Background: Among the various complications of heart transplantation (HTx), the vasculopathy of the allograft (CAV), a phenomenon of chronic rejection, is still a serious problem. Recently, the literature has shown that low testosterone levels in men are associated with cardiovascular disease. In this study, we evaluated the influence of testosterone plasma levels on CAV development.

Methods: We studied, with a prospective observational study, all consecutive male HTx patients evaluated from May 2010 to June 2011 at our center. All subjects underwent accurate medical history collection, physical examination, biochemical blood tests, hormone levels, transthoracic Doppler echocardiography, coronary flow velocity reserve assessment, and coronary angiogram.

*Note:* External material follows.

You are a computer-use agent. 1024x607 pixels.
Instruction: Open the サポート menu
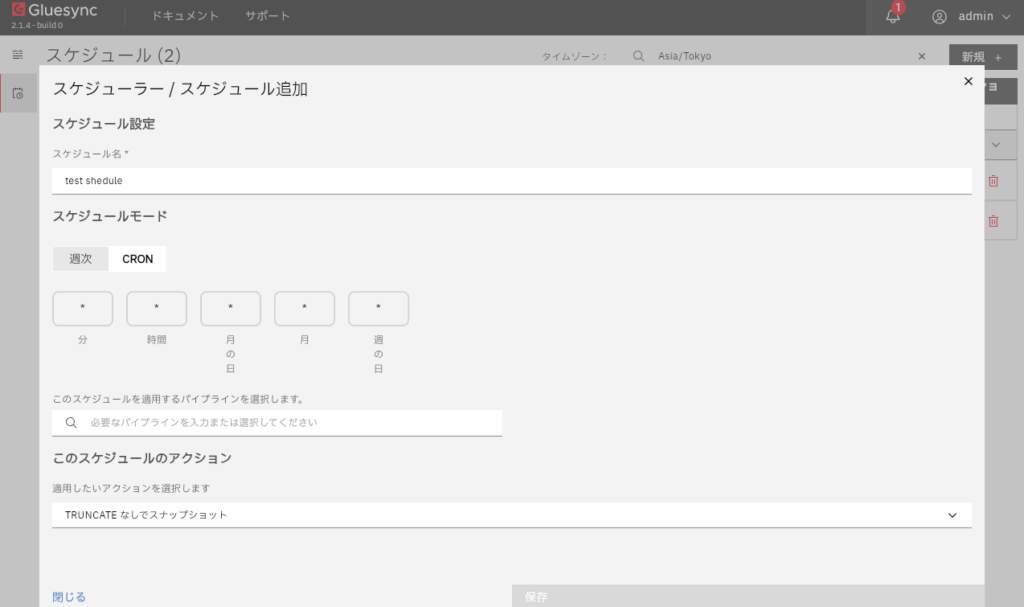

Results: HTx subjects with CAV had significant lower total testosterone plasma levels (12.9±3.9 vs. 15.8±5.8 nmol/L), free testosterone (0.26±0.07 vs. 0.31±0.08 nmol/L), and coronary flow velocity reserve (2.35±0.60 vs. 2.81±0.78 s) with respect to No-CAV patients. Considering the patients as a whole group, a significant negative relation was found between free and total testosterone plasma levels and some cardiovascular risk factors (cholesterol and fasting blood glucose). A significant linear inverse relation was found between total and free testosterone plasma levels and CAV grading. Only free testosterone plasma levels were independent predictors for CAV.

Conclusions: We showed for the first time the influence of testosterone plasma levels on CAV development: indirectly increasing traditional risk factors and directly with a probable influence on alloimmune response.